Up to 400 workers at the Borjomi mineral water plant in Georgia went on strike as the company’s Russian owner was hit with sanctions and the company stopped paying wages.
The Georgian government, meanwhile, claims to have drawn up a plan to bail out the company by taking over Russian shares.
Borjomi’s salty-tasting mineral water is extremely popular throughout Russia, where it is widely believed to have health benefits.
End of April, Borjomi announced that he was stoppage of productionciting disruptions to market access and banking services caused by the war in Ukraine.
While the company’s mineral water is an iconic Georgian brand, Russia’s Alfa Group owns 60% of its shares. Following the Russian invasion, the company and its co-founder Mikhail Fridman were hit with US and EU sanctions.
The European Union said in his announcement that Fridman had “actively supported materially or financially and benefited from the Russian decision-makers responsible for the annexation of Crimea and the destabilization of Ukraine”.
While talks between workers and management failed to find a new arrangement to preserve jobs during the crisis, the company in early May laid off 50 employees, most of them production workers, through what the company called a “reorganization.” The union argued that the decision was a punitive measure against workers who had carried out a successful strike the previous year.

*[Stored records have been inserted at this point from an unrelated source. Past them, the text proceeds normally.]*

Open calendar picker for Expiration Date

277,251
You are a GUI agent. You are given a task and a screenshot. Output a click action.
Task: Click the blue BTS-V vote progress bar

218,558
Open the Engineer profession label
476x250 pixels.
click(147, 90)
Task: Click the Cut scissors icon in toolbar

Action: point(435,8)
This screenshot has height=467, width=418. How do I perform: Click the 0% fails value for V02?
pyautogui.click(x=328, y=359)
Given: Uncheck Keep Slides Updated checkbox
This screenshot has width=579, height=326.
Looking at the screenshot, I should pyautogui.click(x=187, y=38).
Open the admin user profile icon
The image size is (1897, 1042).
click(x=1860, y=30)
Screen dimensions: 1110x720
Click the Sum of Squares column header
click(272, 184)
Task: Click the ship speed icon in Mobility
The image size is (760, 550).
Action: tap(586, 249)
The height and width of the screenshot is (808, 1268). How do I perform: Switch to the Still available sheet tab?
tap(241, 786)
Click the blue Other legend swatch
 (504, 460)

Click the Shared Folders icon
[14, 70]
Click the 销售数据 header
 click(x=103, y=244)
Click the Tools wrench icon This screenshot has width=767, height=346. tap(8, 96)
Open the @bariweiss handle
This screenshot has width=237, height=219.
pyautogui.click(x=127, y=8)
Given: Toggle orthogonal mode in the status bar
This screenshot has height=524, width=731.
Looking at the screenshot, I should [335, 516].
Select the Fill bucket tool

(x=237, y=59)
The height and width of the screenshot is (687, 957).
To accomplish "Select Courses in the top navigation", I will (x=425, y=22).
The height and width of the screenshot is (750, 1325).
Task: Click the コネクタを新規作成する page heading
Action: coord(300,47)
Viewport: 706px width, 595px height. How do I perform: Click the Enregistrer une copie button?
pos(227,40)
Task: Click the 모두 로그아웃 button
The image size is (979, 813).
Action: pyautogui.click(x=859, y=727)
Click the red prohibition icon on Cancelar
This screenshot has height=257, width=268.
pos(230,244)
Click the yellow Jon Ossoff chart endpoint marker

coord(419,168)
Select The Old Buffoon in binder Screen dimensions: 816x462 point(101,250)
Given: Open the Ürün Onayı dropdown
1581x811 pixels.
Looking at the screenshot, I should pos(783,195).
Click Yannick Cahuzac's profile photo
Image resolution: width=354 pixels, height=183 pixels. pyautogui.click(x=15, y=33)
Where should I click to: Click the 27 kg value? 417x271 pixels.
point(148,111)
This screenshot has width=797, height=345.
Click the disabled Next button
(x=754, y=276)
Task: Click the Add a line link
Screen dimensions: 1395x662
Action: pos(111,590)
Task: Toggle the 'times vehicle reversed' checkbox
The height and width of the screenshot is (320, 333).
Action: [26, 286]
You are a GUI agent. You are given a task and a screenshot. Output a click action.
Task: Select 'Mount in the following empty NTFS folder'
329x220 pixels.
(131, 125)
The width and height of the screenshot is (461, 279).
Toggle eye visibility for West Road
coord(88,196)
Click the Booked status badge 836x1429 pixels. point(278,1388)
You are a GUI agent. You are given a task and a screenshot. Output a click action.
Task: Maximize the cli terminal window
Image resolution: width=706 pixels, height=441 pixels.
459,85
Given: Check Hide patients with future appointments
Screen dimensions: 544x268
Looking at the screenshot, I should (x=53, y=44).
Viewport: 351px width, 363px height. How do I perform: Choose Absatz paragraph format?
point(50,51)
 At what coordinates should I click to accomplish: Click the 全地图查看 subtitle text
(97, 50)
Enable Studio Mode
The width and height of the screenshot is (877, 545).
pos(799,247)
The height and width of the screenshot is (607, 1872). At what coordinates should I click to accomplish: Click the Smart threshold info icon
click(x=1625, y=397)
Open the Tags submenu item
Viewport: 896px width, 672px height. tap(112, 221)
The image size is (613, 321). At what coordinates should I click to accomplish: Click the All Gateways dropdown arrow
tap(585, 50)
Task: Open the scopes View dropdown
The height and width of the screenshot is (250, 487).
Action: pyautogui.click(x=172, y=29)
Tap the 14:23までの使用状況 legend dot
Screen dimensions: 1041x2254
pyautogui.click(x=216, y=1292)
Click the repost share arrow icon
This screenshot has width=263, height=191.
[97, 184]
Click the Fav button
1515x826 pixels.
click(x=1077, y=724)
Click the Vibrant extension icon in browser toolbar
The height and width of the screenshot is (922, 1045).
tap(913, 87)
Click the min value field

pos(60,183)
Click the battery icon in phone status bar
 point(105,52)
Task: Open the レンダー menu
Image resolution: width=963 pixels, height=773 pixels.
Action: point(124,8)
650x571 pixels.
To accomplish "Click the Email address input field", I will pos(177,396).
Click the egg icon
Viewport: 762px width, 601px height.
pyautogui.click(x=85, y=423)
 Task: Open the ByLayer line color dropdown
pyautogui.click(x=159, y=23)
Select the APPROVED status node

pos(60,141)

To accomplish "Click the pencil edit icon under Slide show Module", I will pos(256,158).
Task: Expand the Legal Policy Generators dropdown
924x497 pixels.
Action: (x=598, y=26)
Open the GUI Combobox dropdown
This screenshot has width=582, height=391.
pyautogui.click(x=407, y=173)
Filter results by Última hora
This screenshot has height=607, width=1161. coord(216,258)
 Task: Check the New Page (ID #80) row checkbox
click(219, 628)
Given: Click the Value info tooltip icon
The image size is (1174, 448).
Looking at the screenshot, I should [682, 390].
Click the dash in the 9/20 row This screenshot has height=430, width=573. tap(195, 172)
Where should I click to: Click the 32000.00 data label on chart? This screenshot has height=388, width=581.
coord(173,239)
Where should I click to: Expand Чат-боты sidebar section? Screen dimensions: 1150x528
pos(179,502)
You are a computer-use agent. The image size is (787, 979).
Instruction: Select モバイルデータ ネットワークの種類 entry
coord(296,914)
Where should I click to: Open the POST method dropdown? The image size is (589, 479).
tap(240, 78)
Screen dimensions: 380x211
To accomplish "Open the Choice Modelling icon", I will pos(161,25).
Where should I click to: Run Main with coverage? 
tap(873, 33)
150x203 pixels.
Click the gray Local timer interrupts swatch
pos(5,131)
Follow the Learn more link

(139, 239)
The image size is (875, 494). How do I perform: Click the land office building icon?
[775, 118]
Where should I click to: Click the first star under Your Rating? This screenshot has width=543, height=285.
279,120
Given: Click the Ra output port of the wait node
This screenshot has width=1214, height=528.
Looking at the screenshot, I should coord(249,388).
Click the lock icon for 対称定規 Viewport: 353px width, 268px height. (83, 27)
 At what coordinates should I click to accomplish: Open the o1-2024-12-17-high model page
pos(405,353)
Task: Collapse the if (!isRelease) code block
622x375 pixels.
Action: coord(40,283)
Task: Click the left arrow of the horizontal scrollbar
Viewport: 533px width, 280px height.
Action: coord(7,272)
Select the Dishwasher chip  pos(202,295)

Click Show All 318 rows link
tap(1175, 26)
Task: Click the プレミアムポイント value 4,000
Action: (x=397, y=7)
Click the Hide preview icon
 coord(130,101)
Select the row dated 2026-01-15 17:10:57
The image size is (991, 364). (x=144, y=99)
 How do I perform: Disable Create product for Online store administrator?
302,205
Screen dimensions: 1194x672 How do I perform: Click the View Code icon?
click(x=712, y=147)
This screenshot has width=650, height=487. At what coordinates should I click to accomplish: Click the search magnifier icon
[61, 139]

In the meantime, the government and the company have drawn up a plan for the state to take over part of the shares – presumably 11% – of Alfa, which would leave the majority of the shares in unauthorized hands. Georgian media reported that the remaining 40% of the company’s shares belonged to the family of late Georgian billionaire Badri Patarkatsishvili, who sold the majority shareholding to Alfa in 2013.
“The state will become a co-owner of Borjomi, which will solve this problem,” Prime Minister Irakli Garibashvili told a government session. June 6. Garibashvili said the economy ministry had “virtually” concluded talks with IDS Borjomi and the issue would be discussed at a government session the following week.
Garibashvili made a similar promise on May 21, two days after the company announcement that, following negotiations, it had presented to the Georgian government “a formal offer for the free allocation of part of its shares”. Without specifying the number of shares it was ready to sell, the company said that this decision “would allow the Georgian government to participate in the management of the international company”.
The prime minister went on to mention a figure of “around $100 million” in shares that the company was prepared to grant to the government, which he said would help the company continue to operate uninterrupted.
But Garibashvili then traveled abroad for visits to Jordan, Israel and Slovakia, and with no agreement in place and wages being paid, workers at the factory took action.
Around 400 workers went on strike on May 31, with requests including reinstatement of dismissed workers, payment of wages, permanent contracts, wage increases and a collective agreement.
The workers “have not received a salary for two months, they have illegally fired 50 employees, they are forcing, blackmailing and threatening employees into accepting and agreeing to exploitative conditions”, said Giorgi Diasamidze, chief of a union representing the workers of Borjomi, while it addressed to the strikers June 6.
The strike came as the company announcement it had resumed production in small volumes, mainly to supply the Georgian market.
Also on June 6, the Ministry of Health, Labor and Social Affairs said it instructed the National Labor Inspectorate and a mediator to try to negotiate an agreement between workers and management.
The company said in a statement that she was willing to cooperate with the Inspectorate but cited “extremely limited financial resources” and “challenges the company faces amid imposed sanctions, frozen [bank] accounts and complicated access to markets.
IDS Borjomi International, which also operates water companies in Russia and Ukraine, operates two factories in Georgia through its subsidiary employing more than 600 people, half of whom are production workers. In total, more than 1,000 workers are expected to lose their jobs if the company stops operating, company officials said.